START Supplied data
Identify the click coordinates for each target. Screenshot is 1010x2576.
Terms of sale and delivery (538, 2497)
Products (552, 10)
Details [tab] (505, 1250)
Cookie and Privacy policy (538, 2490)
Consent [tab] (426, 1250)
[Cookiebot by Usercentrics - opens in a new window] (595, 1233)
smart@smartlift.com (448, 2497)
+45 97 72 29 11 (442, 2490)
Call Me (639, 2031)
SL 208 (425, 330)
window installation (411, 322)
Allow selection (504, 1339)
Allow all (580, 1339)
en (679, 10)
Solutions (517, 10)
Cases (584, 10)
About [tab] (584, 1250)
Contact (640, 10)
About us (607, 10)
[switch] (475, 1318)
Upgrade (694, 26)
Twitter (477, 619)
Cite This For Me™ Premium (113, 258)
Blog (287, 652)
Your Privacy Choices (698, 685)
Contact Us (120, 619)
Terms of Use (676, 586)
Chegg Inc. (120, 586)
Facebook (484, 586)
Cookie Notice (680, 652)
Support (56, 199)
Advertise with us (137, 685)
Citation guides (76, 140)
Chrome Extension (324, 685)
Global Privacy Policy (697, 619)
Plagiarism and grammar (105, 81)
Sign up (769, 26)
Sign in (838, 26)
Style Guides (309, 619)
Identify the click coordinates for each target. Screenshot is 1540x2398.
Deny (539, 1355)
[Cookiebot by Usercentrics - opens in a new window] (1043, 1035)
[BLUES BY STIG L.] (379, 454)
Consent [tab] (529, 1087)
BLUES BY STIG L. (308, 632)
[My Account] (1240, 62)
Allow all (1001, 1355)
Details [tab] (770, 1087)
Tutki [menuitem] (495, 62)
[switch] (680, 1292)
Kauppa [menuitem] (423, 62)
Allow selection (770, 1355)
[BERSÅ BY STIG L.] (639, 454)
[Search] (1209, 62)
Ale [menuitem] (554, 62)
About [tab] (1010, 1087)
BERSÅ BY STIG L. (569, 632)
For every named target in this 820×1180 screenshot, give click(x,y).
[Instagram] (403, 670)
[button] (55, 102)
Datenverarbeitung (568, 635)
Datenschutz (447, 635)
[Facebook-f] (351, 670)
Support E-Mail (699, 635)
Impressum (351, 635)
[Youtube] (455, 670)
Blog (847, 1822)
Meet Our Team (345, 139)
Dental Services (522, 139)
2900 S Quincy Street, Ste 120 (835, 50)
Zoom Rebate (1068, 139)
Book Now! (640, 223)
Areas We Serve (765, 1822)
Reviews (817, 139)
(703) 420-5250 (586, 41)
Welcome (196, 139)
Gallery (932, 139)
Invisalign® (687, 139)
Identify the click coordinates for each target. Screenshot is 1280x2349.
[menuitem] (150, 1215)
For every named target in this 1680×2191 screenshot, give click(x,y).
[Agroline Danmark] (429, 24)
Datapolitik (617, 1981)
END Supplied data
◆ **How to complete this task**
Reproduce verbatim only the segment of the listing bounded by the line containing "Style Guides (309, 619)" and the line containing "BLUES BY STIG L. (308, 632)", with both boundary lines included.

◆ **Solution below**
Style Guides (309, 619)
Identify the click coordinates for each target. Screenshot is 1540x2398.
Deny (539, 1355)
[Cookiebot by Usercentrics - opens in a new window] (1043, 1035)
[BLUES BY STIG L.] (379, 454)
Consent [tab] (529, 1087)
BLUES BY STIG L. (308, 632)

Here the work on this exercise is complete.